RECORD EXTRACTS:

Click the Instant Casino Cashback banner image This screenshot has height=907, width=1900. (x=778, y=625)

---

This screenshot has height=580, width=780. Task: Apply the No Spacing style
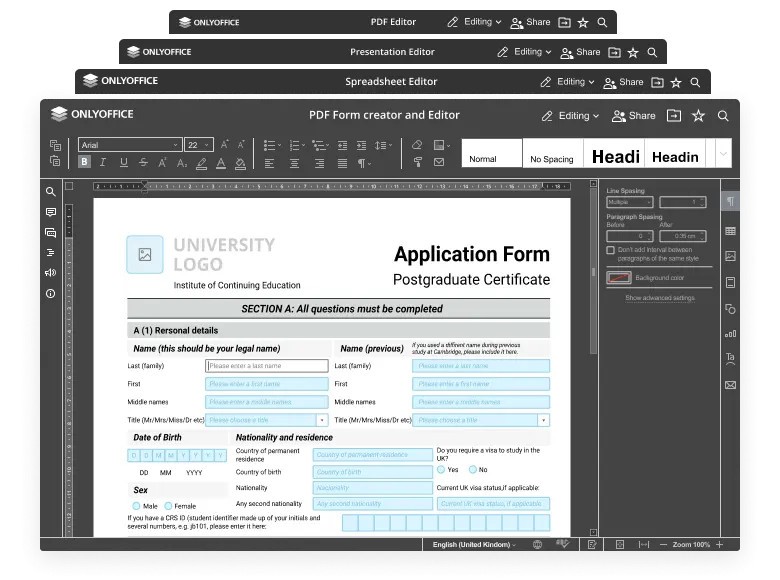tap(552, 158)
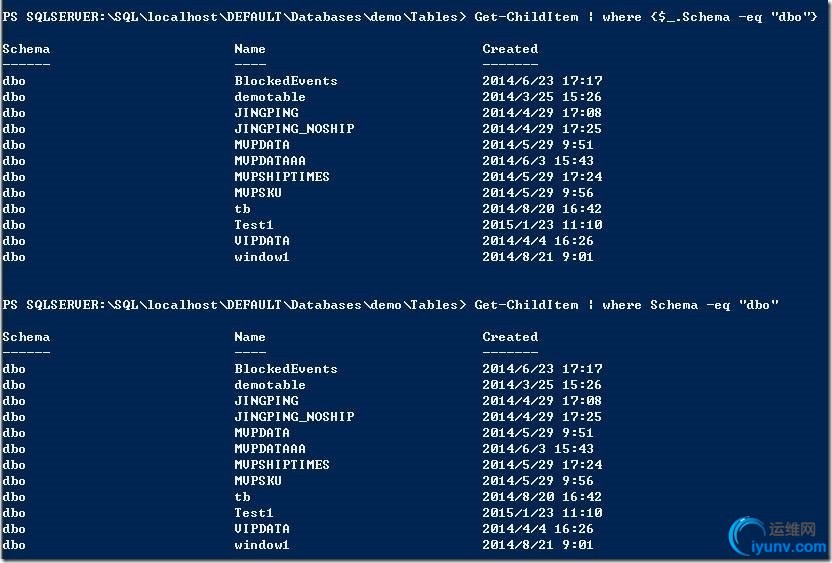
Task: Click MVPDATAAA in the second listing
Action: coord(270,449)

--

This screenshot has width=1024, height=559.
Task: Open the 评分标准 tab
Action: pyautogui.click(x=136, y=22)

AIM:
Give the lines again starting at the one containing "This screenshot has width=1024, height=559." and ending at the one containing "Action: pyautogui.click(x=136, y=22)", with "Open" swapped for "Select" and nothing else changed.

SOLUTION TO THE EXERCISE:
This screenshot has width=1024, height=559.
Task: Select the 评分标准 tab
Action: pyautogui.click(x=136, y=22)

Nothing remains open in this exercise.